Version-Release number of selected component (if applicable):


How reproducible:
Always with this particular corrupt fileystem


Steps to Reproduce:
1. run fsck
2. after a while fsck stops printing output and spins up to 100% cpu utilization
3. fsck hangs forever and ctrl-c doesn't stop the process.  Only kill can stop it
  
Actual results:
Unclean filesystem, 600 GB of lost data


Expected results:
fsck to clean up filesystem and we continue operating


Additional info:
I have output of the fsck command and a core dump of fsck.ext2 and the same output from fsck.ext3 (both result in the same issue).  I'm also attaching core dumps of both processes.

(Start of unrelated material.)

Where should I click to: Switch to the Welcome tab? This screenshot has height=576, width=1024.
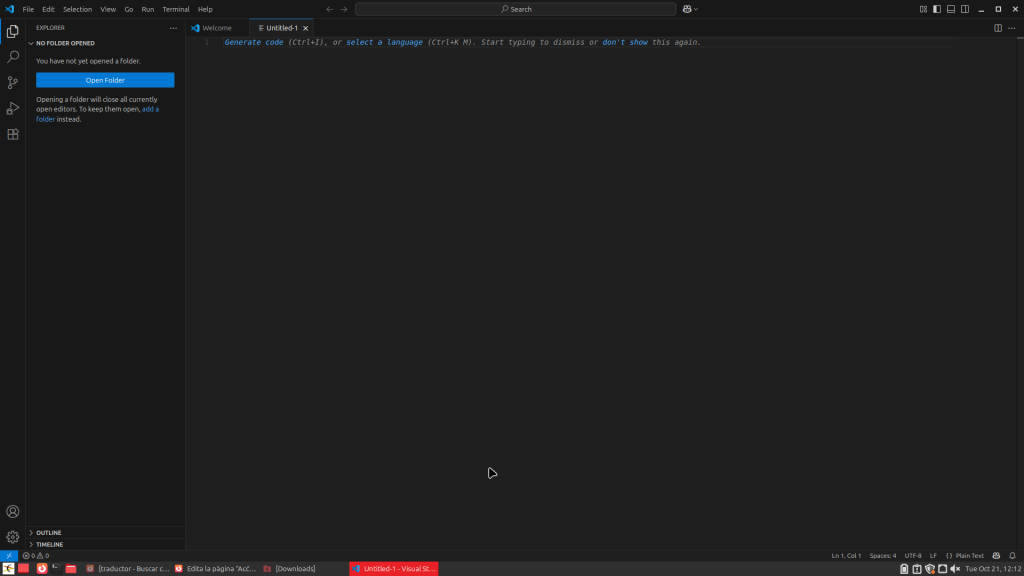pos(216,28)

Comment 1 Dave 2009-09-03 17:13:45 UTC
Created attachment 359705 [details]
Output of fsck.ext2 command on the filesystem

Comment 2 Dave 2009-09-03 17:17:09 UTC
strace -p <PID> on ext2 after it is "hung" creates an empty file, but the CPU utilization for that process is using 100% of 1 CPU.

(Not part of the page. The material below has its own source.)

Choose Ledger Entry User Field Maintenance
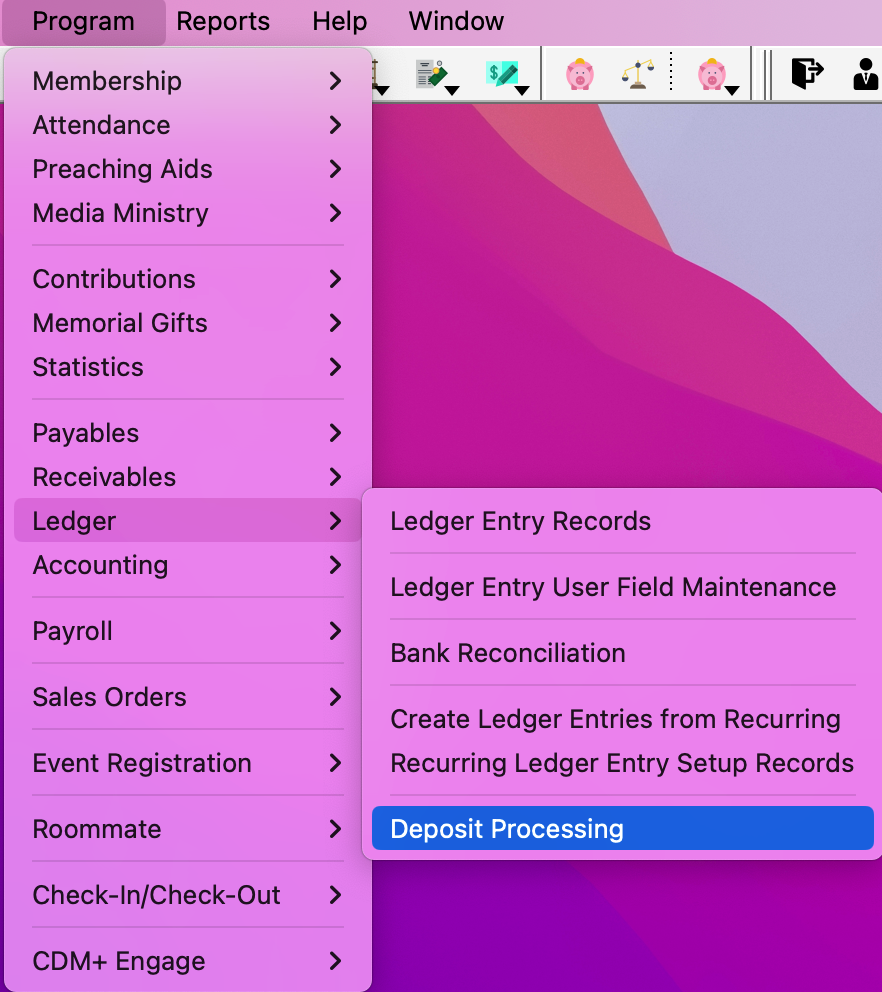882x992 pixels. coord(613,587)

I've also updated the core core-bz521107.bz2 to dropbox.redhat.com/incoming . . . this is for fsck.ext2

Comment 3 Dave 2009-09-03 17:26:12 UTC
Created attachment 359706 [details]
Output of fsck.ext3 command

Comment 4 Dave 2009-09-03 17:27:41 UTC
Also put core-fsck.ext3-bz521107.bz2 on dropbox.redhat.com/incoming for the core dump of the fsck.ext3 filesystem.

Comment 5 Eric Sandeen 2009-09-03 17:42:03 UTC
Could you please create an "e2image -r" of the problematic filesystem, compress it, and provide it for analysis?  I can probably work backwards from the corefile, but with a filesystem image I could verify any fix.  If there is concern about sensitive filenames, the -s option will scramble them up in the image.

Thanks,
-Eric

Comment 6 Dave 2009-09-03 17:51:11 UTC
Thanks Eric, 

Here's the output of my command:

[root@almcrpstg01 workspace]# e2image -s -r /dev/mapper/almcrpprd03VG-localmnt2  fsimage-bz521107.img
e2image 1.39 (29-May-2006)
e2image: A block group is missing an inode table while getting next inode

It creates a 0 byte image file:

[root@almcrpstg01 workspace]# ls -lah fsimage-bz521107.img 
-rw------- 1 root bin 0 Sep  3 10:50 fsimage-bz521107.img

Comment 7 Dave 2009-09-03 17:51:43 UTC
Note:  also opened service request 1949408 for this.

Comment 8 Eric Sandeen 2009-09-03 18:10:33 UTC
Ah crud.

Just in case more recent e2fsprogs can handle this, you might try installing e4fsprogs (userspace for the ext4 tech preview) and running e4image ... but I bet it dies the same way.

I'll try to look backwards from the core.

Any idea what happened to this filesystem?

-Eric

Comment 9 Dave 2009-09-03 19:54:24 UTC
I think it was pretty straight forward in this case.  My understanding is that we initiated a reboot (using the reboot command manually) most probably while some application was still using this filesystem.  I'm presuming that the process didn't get killed off before the system rebooted.

Before that reboot, we noted a syslog error message saying that multipathd segfaulted.  when the system came back up, this filesystem would not fsck.

Comment 10 Eric Sandeen 2009-09-03 20:00:57 UTC
When e2fsck is running are you getting any errors in dmesg from the storage?

e2fsck should handle it more gracefully of course, but I wonder if everything got put back together again properly after the reboot ...

Thanks,
-Eric

Comment 11 Dave 2009-09-03 20:19:57 UTC
I've looked and I just don't see anything.  Unfortunately as well, this is a down application.  We had to completely wipe this filesystem to get our internal customer back up. So, I can't try fscking again the broken fs.   Also, I'm not confident that we can reproduce this error reliably (though I will try).

Comment 12 Eric Sandeen 2011-01-26 21:20:57 UTC
I wasn't able to sort out from the core what was wrong, and I am afraid that without access to the broken image, this will be nigh impossible to fix... I'm afraid I'll have to close this one.